▸ Page text:
# The cutest Toffee pic - ever



## Mese (Jun 5, 2008)




----------



## codyann (Jan 8, 2011)

awww bless very cute picture


----------



## portiaa (Dec 10, 2010)

Awrh!:001_wub: his eyes! :001_wub: And ears! :001_wub:

This is adorable!


----------



## harrys_mum (Aug 18, 2010)

Thats one great picture,Toffee you are lovely


----------



## Cleo38 (Jan 22, 2010)

Lovely pic!!!


----------



## BeagleOesx (Oct 9, 2009)

Absolutely gorgeous - love the smile


----------



## niki (Jan 14, 2009)

Awww! He's gorgeous! X


----------



## XxZoexX (Sep 8, 2010)

:thumbup: Just too cute


----------



## Dy1an (Apr 8, 2011)

aww, lovely pic, like the big smile and one pricked ear!


----------



## colliemerles (Nov 2, 2007)

_awwwww what a lovely picture of a beautiful dog._


----------



## nikki2009 (Feb 5, 2011)

awwww hes lovley


----------



## babycham2002 (Oct 18, 2009)

What a lovely picture, I see you got right down in the grass for it!!

▸ Record extracts:
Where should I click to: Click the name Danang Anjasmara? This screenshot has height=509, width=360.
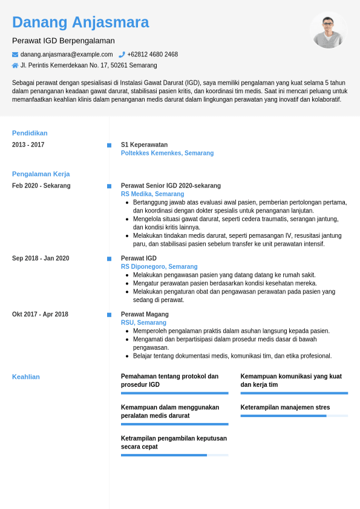[80, 22]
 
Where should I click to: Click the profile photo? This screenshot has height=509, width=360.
[328, 31]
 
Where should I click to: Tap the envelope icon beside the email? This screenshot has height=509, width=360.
[15, 54]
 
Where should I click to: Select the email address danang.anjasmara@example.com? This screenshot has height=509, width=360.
[67, 54]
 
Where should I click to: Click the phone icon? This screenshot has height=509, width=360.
[122, 54]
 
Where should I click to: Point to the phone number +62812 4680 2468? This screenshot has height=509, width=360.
[152, 54]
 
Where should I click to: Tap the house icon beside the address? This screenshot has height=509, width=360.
[15, 65]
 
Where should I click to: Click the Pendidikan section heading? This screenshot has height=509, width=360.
[30, 133]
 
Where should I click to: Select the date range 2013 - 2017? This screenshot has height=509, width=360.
[28, 145]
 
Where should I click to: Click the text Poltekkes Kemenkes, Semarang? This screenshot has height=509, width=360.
[167, 153]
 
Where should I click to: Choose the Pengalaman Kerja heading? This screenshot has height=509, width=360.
[41, 174]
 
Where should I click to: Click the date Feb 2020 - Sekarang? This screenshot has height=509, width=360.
[41, 186]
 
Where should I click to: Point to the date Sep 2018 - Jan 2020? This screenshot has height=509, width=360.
[41, 258]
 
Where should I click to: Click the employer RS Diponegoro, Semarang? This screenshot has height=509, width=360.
[159, 266]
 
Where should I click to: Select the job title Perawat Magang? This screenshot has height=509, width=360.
[145, 314]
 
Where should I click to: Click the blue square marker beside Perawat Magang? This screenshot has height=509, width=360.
[109, 315]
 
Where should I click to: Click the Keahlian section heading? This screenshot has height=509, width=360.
[26, 376]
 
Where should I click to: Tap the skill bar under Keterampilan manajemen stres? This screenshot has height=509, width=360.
[294, 416]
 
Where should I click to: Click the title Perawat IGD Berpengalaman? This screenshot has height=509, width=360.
[64, 41]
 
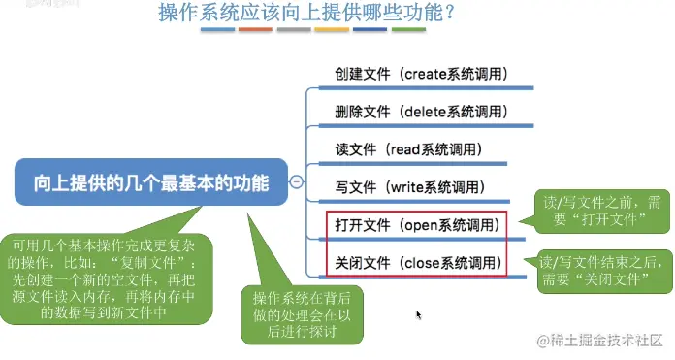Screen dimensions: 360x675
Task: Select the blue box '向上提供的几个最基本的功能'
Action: coord(151,182)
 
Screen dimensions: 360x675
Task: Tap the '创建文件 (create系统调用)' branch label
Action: coord(421,74)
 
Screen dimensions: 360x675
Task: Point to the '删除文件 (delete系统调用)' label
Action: coord(421,112)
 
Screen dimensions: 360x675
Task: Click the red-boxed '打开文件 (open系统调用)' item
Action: coord(416,225)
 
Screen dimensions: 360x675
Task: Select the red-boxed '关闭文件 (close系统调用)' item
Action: coord(416,262)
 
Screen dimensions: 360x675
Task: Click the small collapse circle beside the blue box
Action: coord(297,182)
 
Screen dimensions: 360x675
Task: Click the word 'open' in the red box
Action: coord(424,225)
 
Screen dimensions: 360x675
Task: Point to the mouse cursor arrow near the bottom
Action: coord(418,315)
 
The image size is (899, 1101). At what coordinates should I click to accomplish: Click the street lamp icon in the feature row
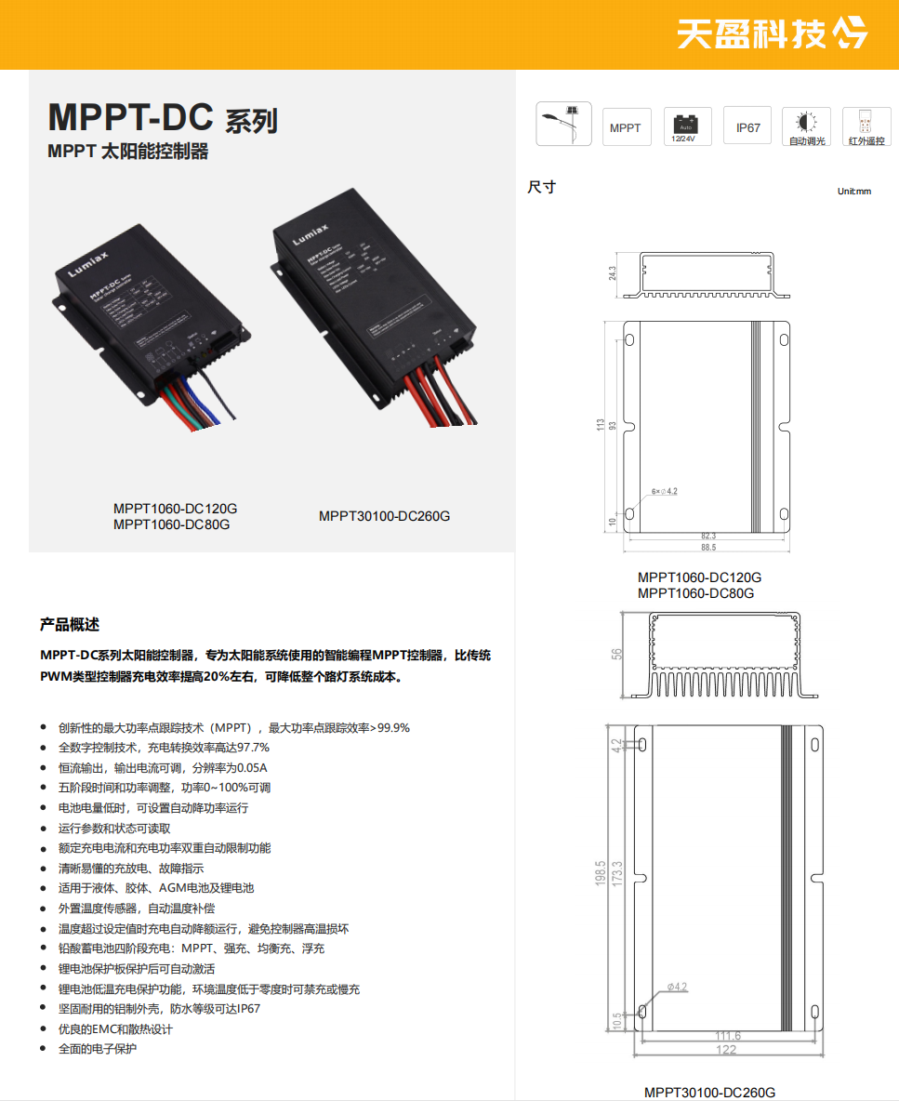[563, 126]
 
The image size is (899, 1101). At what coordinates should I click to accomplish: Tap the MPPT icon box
[626, 127]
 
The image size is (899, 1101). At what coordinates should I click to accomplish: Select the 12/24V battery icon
[687, 126]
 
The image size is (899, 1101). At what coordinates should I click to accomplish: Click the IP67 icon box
[747, 127]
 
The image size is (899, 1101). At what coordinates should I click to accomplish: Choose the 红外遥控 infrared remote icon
[866, 126]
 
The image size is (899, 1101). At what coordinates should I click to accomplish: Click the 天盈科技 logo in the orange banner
[771, 33]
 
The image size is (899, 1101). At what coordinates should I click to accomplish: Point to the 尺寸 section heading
[541, 187]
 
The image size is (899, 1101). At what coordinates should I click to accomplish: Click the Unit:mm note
[853, 191]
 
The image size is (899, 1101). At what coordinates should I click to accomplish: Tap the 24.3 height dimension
[614, 274]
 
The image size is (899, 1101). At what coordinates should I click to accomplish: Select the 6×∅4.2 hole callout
[664, 491]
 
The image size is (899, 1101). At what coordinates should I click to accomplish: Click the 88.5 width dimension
[707, 548]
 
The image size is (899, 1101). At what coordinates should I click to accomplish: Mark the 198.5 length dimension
[601, 874]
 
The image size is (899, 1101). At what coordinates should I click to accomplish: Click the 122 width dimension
[726, 1050]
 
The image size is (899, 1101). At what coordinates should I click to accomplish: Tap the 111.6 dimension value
[727, 1036]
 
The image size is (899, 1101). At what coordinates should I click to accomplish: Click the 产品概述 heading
[69, 624]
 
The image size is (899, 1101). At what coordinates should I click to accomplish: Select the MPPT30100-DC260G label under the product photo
[384, 516]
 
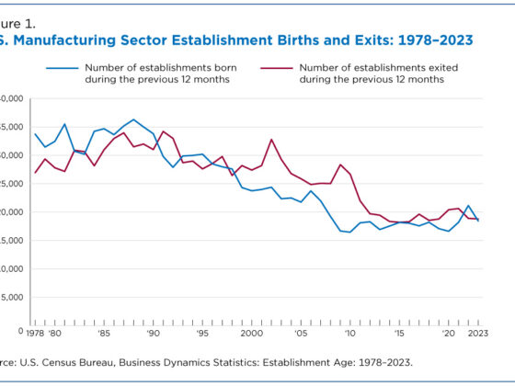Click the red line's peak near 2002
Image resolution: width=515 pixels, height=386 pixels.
coord(271,140)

▸ Exercise task:
Please answer these about the Toffee thread:
1. Which poster mentions one pricked ear?
2. Where does babycham2002 say the photographer got down to take the picture?
3. Which two features of Toffee does portiaa single out?
These records have no connection to the Toffee thread.

▸ Exercise answer:
1. Dy1an
2. In the grass
3. His eyes and ears